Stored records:

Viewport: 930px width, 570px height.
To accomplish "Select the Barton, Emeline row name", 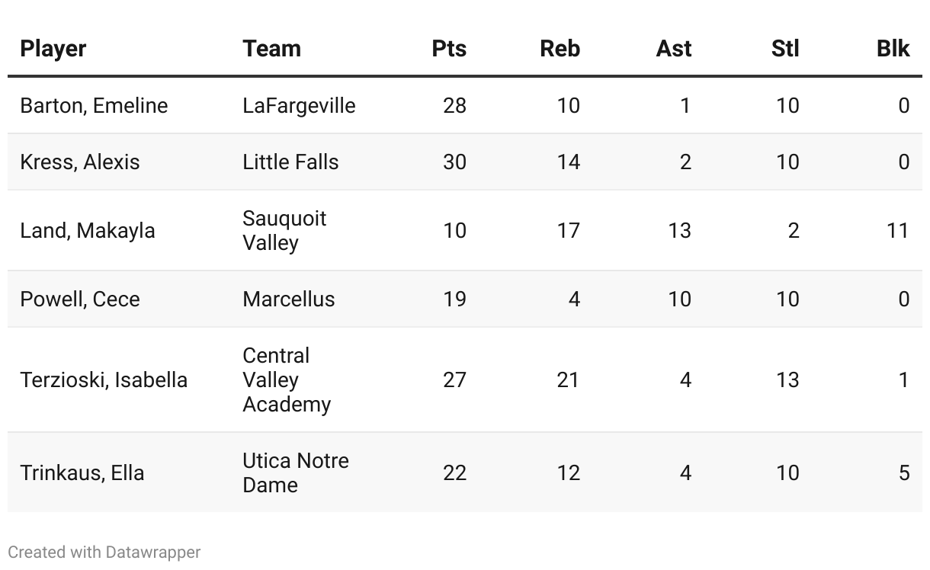I will click(x=94, y=105).
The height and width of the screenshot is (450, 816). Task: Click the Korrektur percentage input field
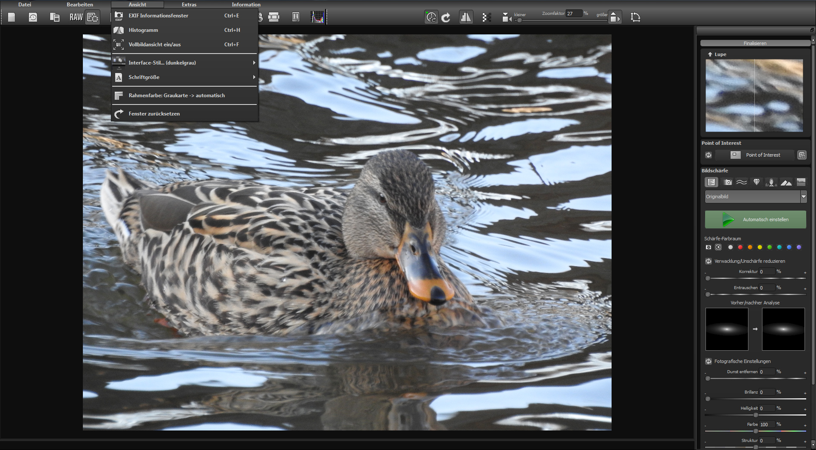point(766,272)
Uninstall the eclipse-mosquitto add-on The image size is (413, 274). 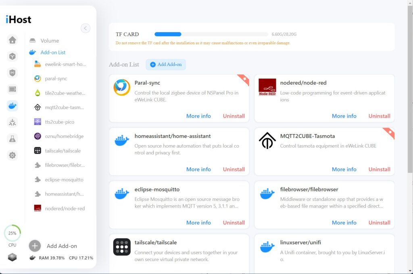[x=234, y=222]
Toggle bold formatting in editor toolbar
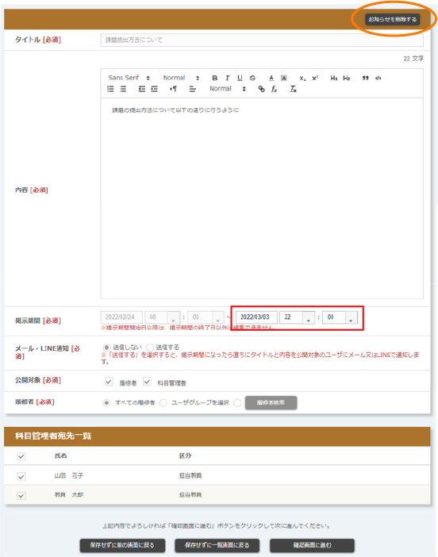Screen dimensions: 438x557 (x=214, y=78)
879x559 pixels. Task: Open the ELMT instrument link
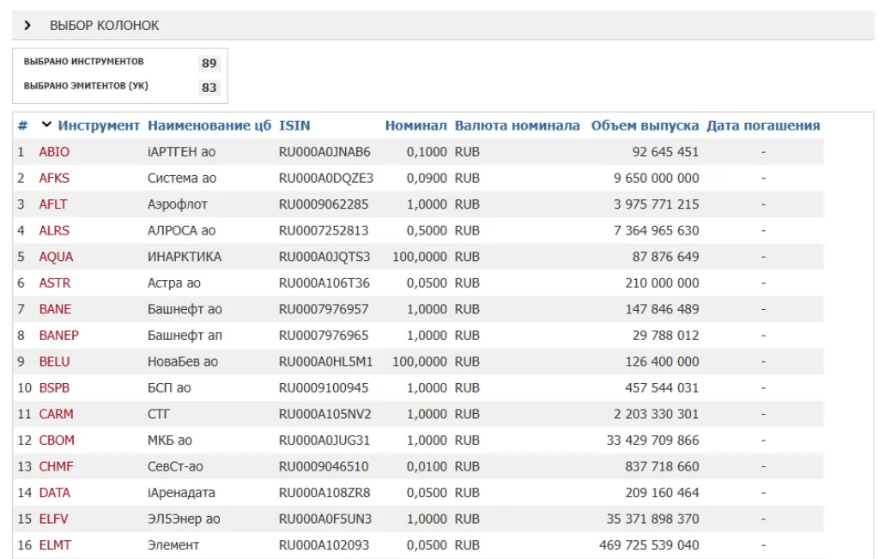(x=55, y=545)
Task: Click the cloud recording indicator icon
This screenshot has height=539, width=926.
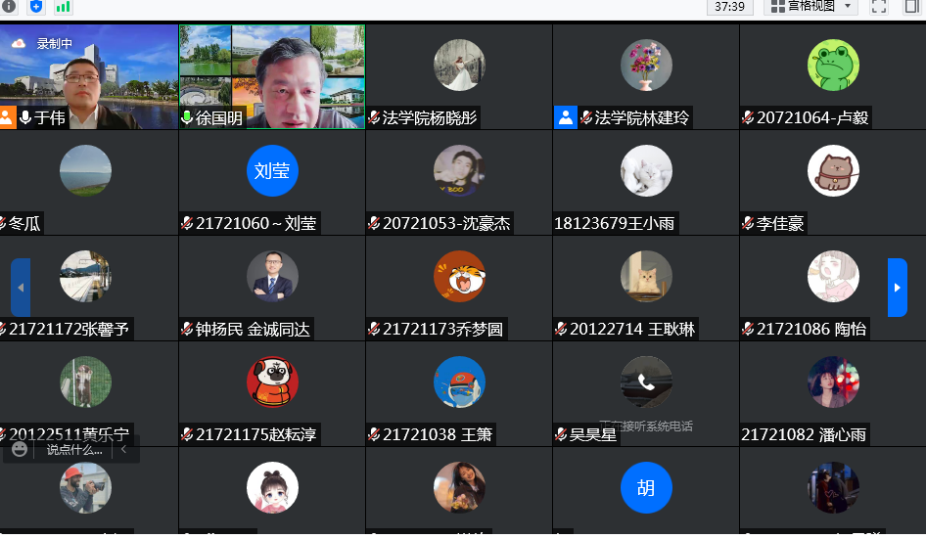Action: click(18, 43)
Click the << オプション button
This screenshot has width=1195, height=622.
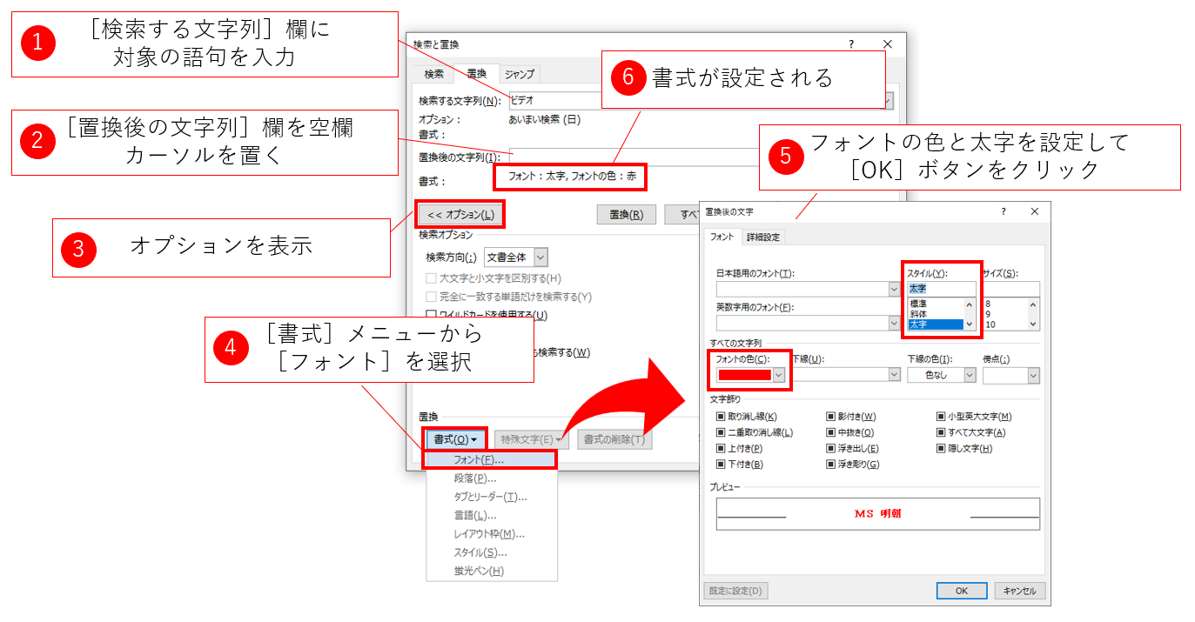coord(460,214)
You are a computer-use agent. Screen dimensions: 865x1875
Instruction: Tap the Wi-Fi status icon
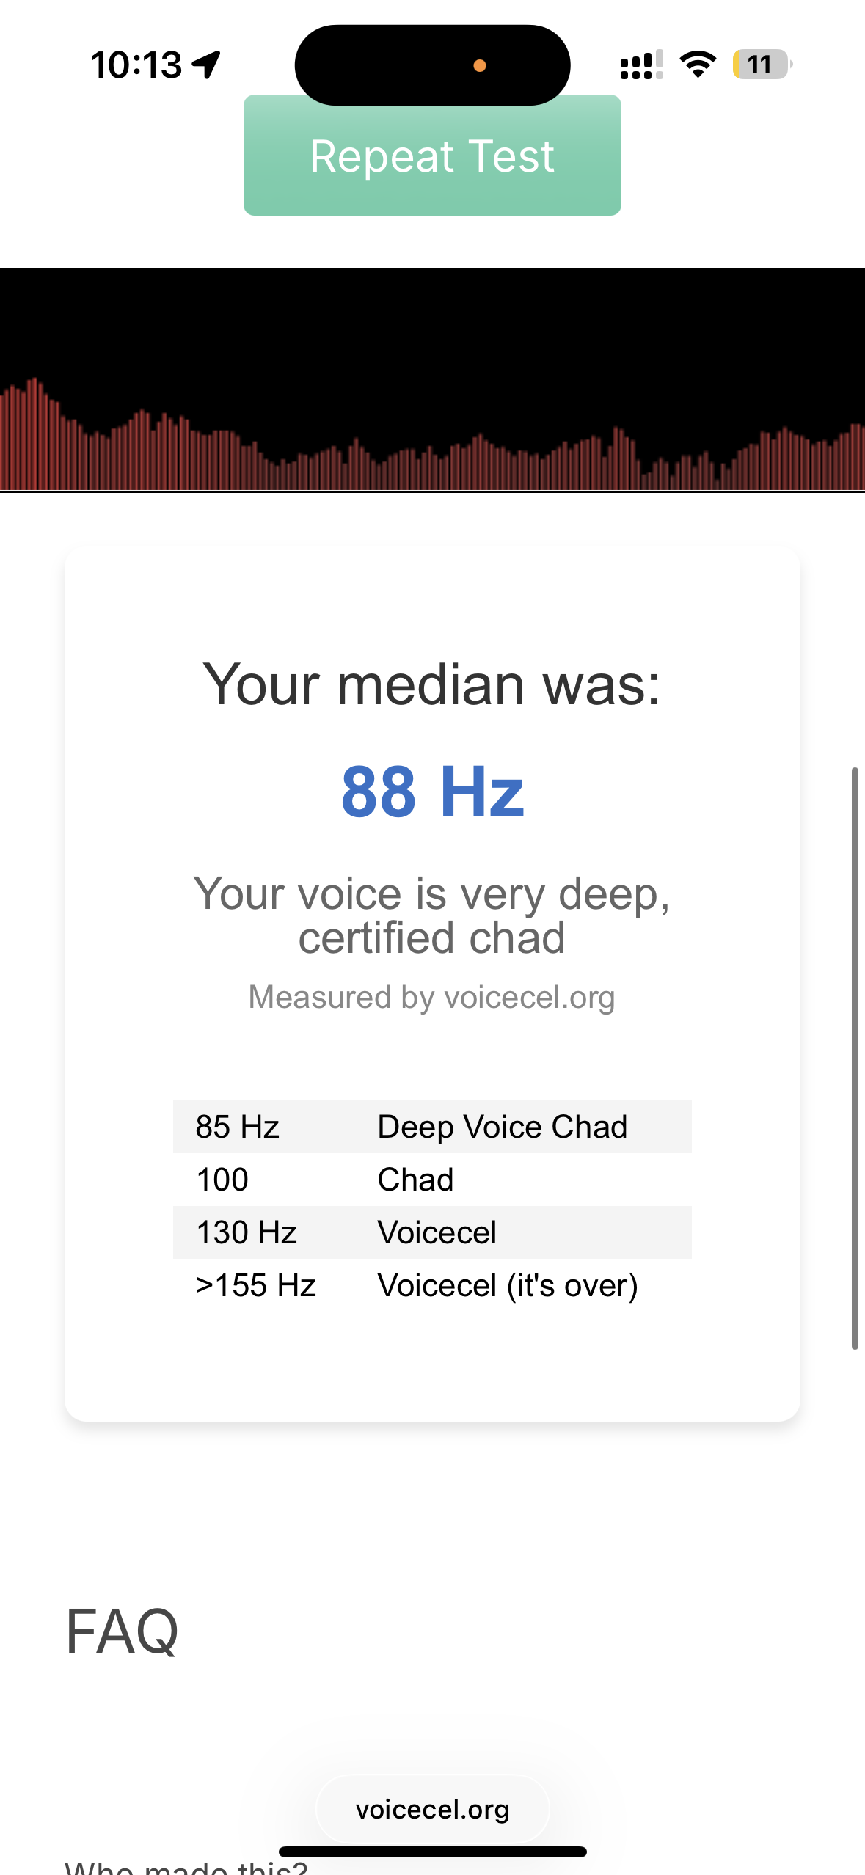(x=698, y=65)
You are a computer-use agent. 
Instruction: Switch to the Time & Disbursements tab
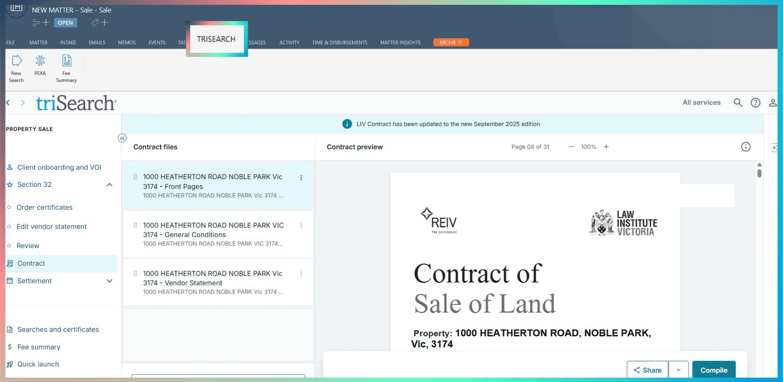340,43
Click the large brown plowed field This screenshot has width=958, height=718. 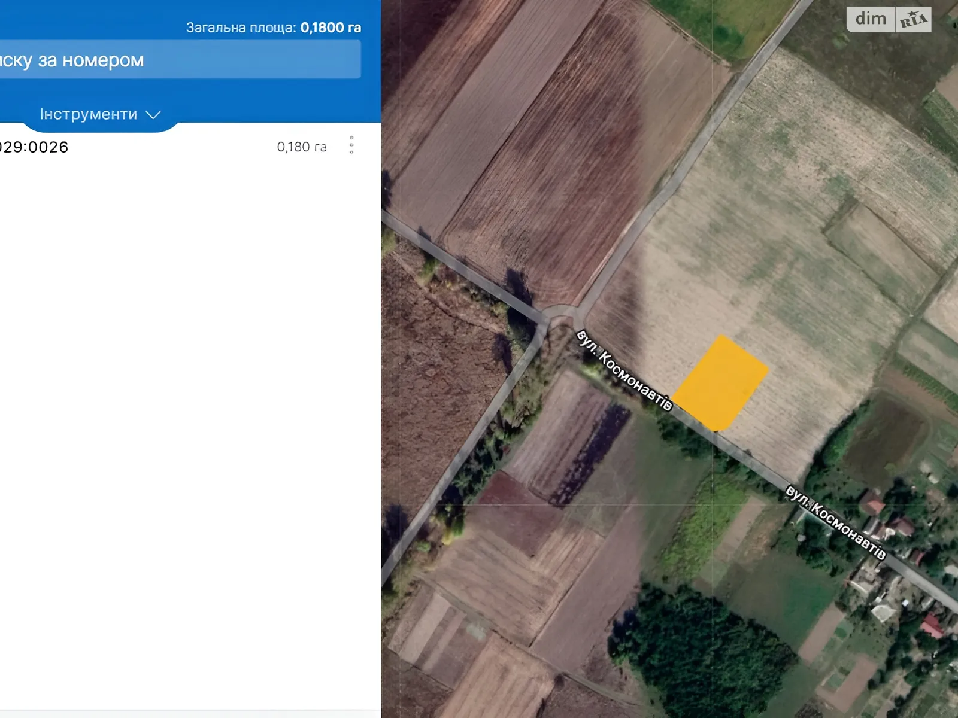point(557,150)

**What this task involves:**
Scan the entries above and copy each line where "agent" occurs.

**Task answer:**
You are a computer-use agent. Screen dimensions: 865x1875
You are a computer-use agent. 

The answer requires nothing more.